Warme Glukoselösung hilft
Tierhalter sollten außerdem die Vitalparameter der Tiere untersuchen. „Ein stark ausgeprägter Hinterkopf mit spitzer Nase deutet darauf hin, dass es sich um ein Frühchen handelt“, weiß Wagner. Gerade diesen Tieren sollte besondere Aufmerksamkeit zukommen, um Verluste zu vermeiden. Die Gabe von Kolostrum und Vitaminen können ebenso angezeigt sein wie eine wärmende Glukosezufuhr bei niedrigen Außentemperaturen. „Ist kein Tierarzt anwesend, der Glukose intravenös geben kann, dann kann der Tierhalter sie selbst in die Bauchhöhle spritzen“, erklärt Wagner. Dazu greift man unter die Vorderläufe des Lamms und richtet es auf. 50 bis 60ml im Wasserbad erwärmte 5%-ige Zuckerlösung können so neben den Nabel appliziert werden. „Erst danach sollten die unterkühlten oder -zuckerten Lämmer unter die Rotlichtlampe kommen.“
Gelingt die Kolostrumaufnahme nicht unmittelbar, kann ein kurzes Anmelken des Muttertiers helfen, um einen möglicherweise vorhandenen Milchpropf zu lösen.
Nachgeburt und Mastitis
Die Nachgeburt geht normalerweise bis zu vier Stunden nach der Geburt ab. Manuelle Hilfe ist fast unmöglich. Hängen mehr als 72 Stunden nach der Geburt Teile der Nachgeburt heraus, kann vorsichtig an ihnen gezogen werden. Alternativ sollte der Tierarzt hinzugezogen werden.

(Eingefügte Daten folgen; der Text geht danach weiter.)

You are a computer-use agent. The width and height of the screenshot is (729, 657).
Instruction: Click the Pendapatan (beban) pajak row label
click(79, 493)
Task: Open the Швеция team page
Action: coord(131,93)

Verbleibt ein Teil der Nachgeburt im Muttertier, ist das aus Sicht des Fachmanns, weniger schlimm als bei Pferden, die darauf eist heftiger zum Beispiel mit Reheschüben reagieren.
Deutlich gravierender bewertet Wagner hingegen Euterentzündungen bei kleinen Wiederkäuern. Sie verlaufen schnell tödlich. Seine Erfahrung zeigt, dass eine Mastitis aber gerade bei Fleischschafen und -ziegen nicht leicht zu erkennen ist.